METHODS: BFVs of the internal carotid and vertebral arteries of 40 healthy volunteers (19 men and 21 women; age range, 20–47 years) were measured by using color Doppler, power Doppler, B-flow US and MR phase-contrast imaging. The flow measurements obtained with the sonographic techniques were compared with MR phase contrast, which is accepted as the most reliable method for the estimation of cerebral BFV.
RESULTS: Quantification with power Doppler imaging showed the highest values among sonography techniques, followed by color Doppler imaging, B-flow imaging (BFI), and MR phase-contrast flow quantification. There was a statistically significant difference between the flow-volume values obtained with these 4 different techniques (P < .05). BFI yielded the closest values (internal carotid arteries, 238.84 mL/min; vertebral arteries, 51.16 mL/min) to MR phase-contrast flow quantification study with higher correlation rates.
CONCLUSION: Flow volumes obtained with BFI showed the highest correlation with MR phase-contrast imaging among 3 different sonography techniques. B-flow sonography may be a very effective and cost-efficient alternative for MR phase-contrast studies for the calculation of cerebral BFV.
The quantitative measurement of carotid and vertebral blood-flow volume (BFV), which has been suggested as an estimate of total cerebral BFV is clinically useful in a variety of cerebrovascular diseases. It allows hemodynamic evaluation of a carotid stenosis, the presence of collateral pathways and associated conditions, investigation of vertebrobasilar insufficiency, estimation of the shunt volume in cerebral arteriovenous malformations, and monitoring of cerebral BFV before and after carotid endarterectomy.1–5 Therefore, an accurate BFV measurement technique is of great value in patients with cerebrovascular disease.
The quantitative measurement of cerebral BFV is possible by different noninvasive methods such as stable xenon-enhanced CT, single-photon emission CT, positron-emission tomography, and MR imaging technology. These have proved to achieve reliable and accurate measurements of cerebral BFV. All of these techniques, however, are bulky and expensive. More important, they require the transfer of patients to the imaging or radionuclear facility and therefore are of limited use in critically ill, sedated, or ventilated patients.
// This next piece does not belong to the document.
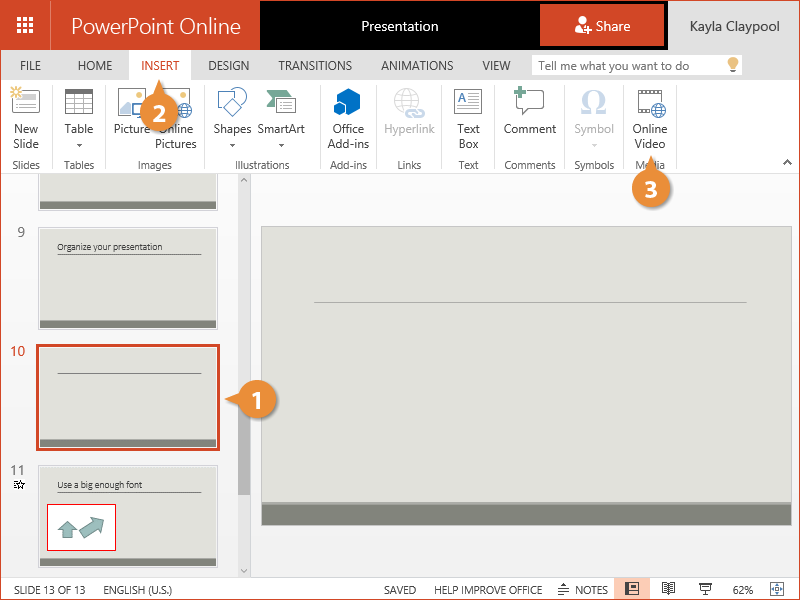Collapse the ribbon with the chevron

pos(786,162)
MR phase-contrast imaging has been shown to be an accurate technique for flow quantification.6–8 Previous in vitro and in vivo studies have demonstrated a close correlation between phase-contrast MR imaging and Doppler require ultrasound (US).9,10 Color duplex sonography is suggested to be a potentially practical method for the measurement of BFV in the ICA and vertebral artery as an estimate for cerebral blood flow.11,12 Even though sonographic imaging has been shown to overestimate BFV it is still being used because it is practical and widely available compared with other techniques.13 B-flow imaging (BFI), which is a recently introduced non-Doppler technology enabling real-time imaging of blood flow, is a promising technique in real-time visualization of blood vessels.14,15
In our prospective study BFV quantification by color Doppler imaging (CDI), power Doppler imaging (PDI), and BFI were compared with MR phase-contrast quantification, to determine which of these 3 different sonographic BFV measurement techniques is best correlated with MR quantification.
Subjects and Methods
The internal carotid and vertebral arteries of 40 volunteers were evaluated with CDI, PDI, B-flow US, and MR phase-contrast imaging. Twenty-one of the subjects were women and 19 were men. The mean patient age was 33.67 ± 7.98 years (mean ± SD), and the age range was 20–47 years. Sonograms were obtained with a GE Logiq 9 (GE Heathcare, Milwaukee, Wisc.) by using a 4–10-MHz linear transducer. MR phase-contrast flow quantification and MR angiography were performed with a 1T magnet (Signa HiSpeed; GE, Milwaukee, Wis.) by using a standard cervical coil. After the explanation of study protocol, all volunteers had given informed consent before BFV measurements and the study was performed with approval from the institutional review board.
The internal carotid and vertebral arteries on both sides were studied with these 4 techniques within 2 hours and intravascular flow volumes were calculated. All volunteers were allowed to rest on the examination table for 10 minutes before obtaining volume measurements with sonography and MR. The examinations were complete in all patients except for 2 subjects in whom the vertebral arteries could not be visualized at both sides via BFI because of poor flow signal intensity either due to deep location or small vessel size. Before volume flow measurements were performed, a routine examination of the carotid and vertebral arteries was made to exclude any pathologic processes like atherosclerosis or stenosis.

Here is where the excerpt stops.